In his habeas petition, Petitioner alleged three grounds for habeas relief, which really collapse into one:*fn1 his Due Process rights were violated when the BPH found him unsuitable for parole in the absence of "some evidence" of future dangerousness. This argument fails, and the court dismisses Petitioner's habeas petition without prejudice.
This Court may entertain a petition for writ of habeas corpus "in behalf of a person in custody pursuant to the judgment of a State court only on the ground that he is in custody in violation of the Constitution or laws or treaties of the United States." 28 U.S.C. § 2254(a).
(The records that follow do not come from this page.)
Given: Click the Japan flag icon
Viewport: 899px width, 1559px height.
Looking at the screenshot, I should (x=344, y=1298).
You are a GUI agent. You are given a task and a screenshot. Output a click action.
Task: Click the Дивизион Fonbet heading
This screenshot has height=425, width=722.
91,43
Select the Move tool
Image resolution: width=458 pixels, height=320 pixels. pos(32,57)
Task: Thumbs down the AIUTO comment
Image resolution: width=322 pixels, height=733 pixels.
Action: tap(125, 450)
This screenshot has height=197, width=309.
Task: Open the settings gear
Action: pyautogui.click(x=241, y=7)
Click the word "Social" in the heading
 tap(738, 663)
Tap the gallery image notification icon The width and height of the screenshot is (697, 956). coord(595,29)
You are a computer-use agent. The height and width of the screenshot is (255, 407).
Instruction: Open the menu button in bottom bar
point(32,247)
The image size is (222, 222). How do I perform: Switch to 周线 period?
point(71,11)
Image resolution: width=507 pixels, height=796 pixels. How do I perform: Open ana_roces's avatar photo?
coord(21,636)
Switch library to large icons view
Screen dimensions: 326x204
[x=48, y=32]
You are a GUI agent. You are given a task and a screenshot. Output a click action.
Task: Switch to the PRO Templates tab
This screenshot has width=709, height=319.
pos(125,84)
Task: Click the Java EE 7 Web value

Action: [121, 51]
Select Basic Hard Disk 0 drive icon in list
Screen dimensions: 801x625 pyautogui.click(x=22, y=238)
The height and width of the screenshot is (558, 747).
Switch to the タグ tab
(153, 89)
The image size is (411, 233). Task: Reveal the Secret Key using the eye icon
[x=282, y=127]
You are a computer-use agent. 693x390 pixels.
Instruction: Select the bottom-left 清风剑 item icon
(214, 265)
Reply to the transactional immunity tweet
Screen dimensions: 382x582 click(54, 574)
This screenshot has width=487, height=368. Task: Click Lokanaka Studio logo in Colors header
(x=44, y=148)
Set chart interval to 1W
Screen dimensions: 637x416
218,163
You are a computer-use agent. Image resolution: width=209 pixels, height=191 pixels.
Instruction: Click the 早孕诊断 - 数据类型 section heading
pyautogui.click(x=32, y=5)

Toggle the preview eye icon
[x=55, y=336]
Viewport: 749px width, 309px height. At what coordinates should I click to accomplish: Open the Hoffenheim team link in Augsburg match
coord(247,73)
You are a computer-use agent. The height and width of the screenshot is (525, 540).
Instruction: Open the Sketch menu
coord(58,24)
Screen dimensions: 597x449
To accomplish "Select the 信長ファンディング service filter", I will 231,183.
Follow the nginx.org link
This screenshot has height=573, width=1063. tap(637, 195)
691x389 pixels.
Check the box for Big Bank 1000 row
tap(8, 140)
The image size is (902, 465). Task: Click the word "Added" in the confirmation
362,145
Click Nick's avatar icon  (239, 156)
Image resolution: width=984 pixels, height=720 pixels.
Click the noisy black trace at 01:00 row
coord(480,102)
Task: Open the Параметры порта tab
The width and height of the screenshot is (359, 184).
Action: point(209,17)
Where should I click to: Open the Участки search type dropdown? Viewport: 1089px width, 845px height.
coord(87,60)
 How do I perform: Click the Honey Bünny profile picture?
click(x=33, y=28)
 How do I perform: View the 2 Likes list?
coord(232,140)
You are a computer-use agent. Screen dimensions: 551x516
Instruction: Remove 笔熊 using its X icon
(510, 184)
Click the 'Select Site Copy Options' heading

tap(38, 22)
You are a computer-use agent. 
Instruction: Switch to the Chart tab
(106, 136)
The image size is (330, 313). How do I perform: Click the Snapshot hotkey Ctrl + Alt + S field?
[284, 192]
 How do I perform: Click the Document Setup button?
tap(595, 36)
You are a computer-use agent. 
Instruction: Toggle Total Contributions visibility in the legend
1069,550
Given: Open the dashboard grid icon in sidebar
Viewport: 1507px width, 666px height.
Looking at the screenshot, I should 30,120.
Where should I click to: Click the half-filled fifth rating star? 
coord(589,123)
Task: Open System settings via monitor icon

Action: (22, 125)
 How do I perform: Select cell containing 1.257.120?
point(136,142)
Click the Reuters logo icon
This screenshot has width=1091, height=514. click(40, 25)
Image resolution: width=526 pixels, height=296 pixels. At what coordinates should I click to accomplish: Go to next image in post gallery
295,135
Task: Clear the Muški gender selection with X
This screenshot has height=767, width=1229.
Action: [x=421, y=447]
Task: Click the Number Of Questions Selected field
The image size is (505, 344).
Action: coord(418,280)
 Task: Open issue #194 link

Under the Anti-Terrorism and Effective Death Penalty Act of 1996 ("AEDPA"), an application for habeas corpus will not be granted unless the adjudication of the claim "resulted in a decision that was contrary to, or involved an unreasonable application of, clearly established Federal law, as determined by the Supreme Court of the United States;" or "resulted in a decision that was based on an unreasonable determination of the facts in light of the evidence presented in the State court proceeding." 28 U.S.C. § 2254(d). "[A] federal habeas court may not issue the writ simply because that court concludes in its independent judgment that the relevant state-court decision applied clearly established federal law erroneously or incorrectly." Lockyer v. Andrade, 538 U.S. 63, 75--76 (2003) (quoting Williams v. Taylor, 529 U.S. 362, 411 (2000)). "Rather, that application must be objectively unreasonable." Id. at 76.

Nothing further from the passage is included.